EXERCISE DETAILS -> Reproduce the material below with every instance of "icon" replaced by "button" and nothing else altered. Leave the pictures out of your version.

RECORDS SUPPLIED ->
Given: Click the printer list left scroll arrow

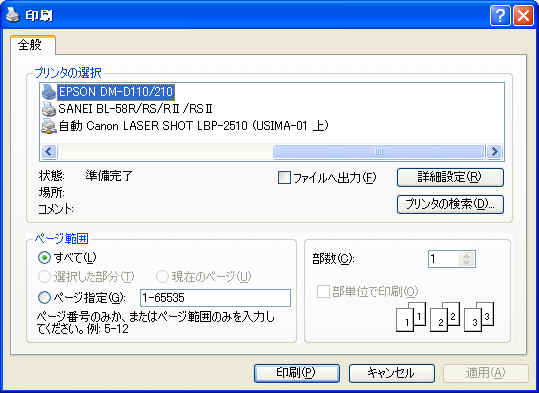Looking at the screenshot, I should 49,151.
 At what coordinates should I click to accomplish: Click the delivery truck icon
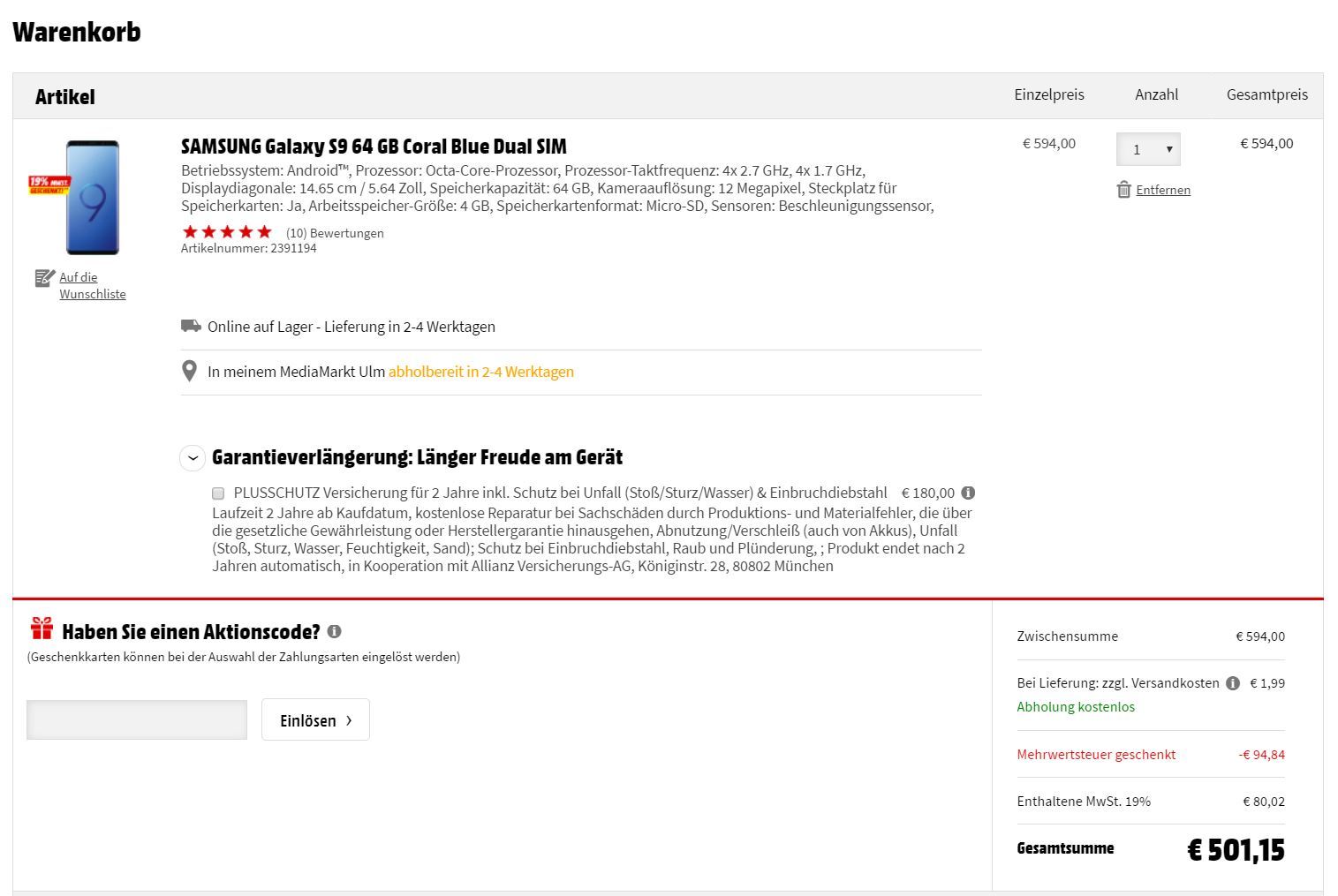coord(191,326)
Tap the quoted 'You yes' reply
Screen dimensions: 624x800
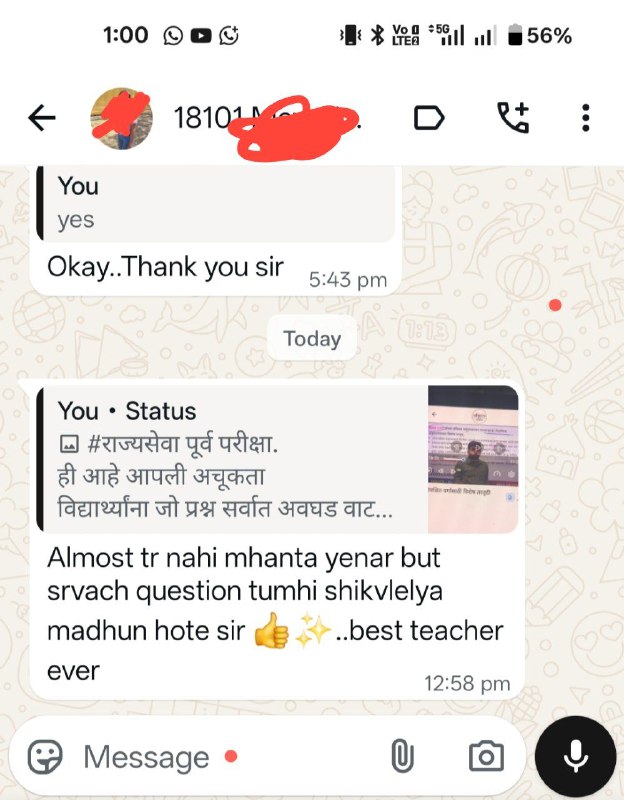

TASK OUTPUT ->
Given: Click the printer list left scroll arrow

Looking at the screenshot, I should 49,151.
 At what coordinates should I click to accomplish: Click the delivery truck button
coord(191,326)
Tap the quoted 'You yes' reply
Screen dimensions: 624x800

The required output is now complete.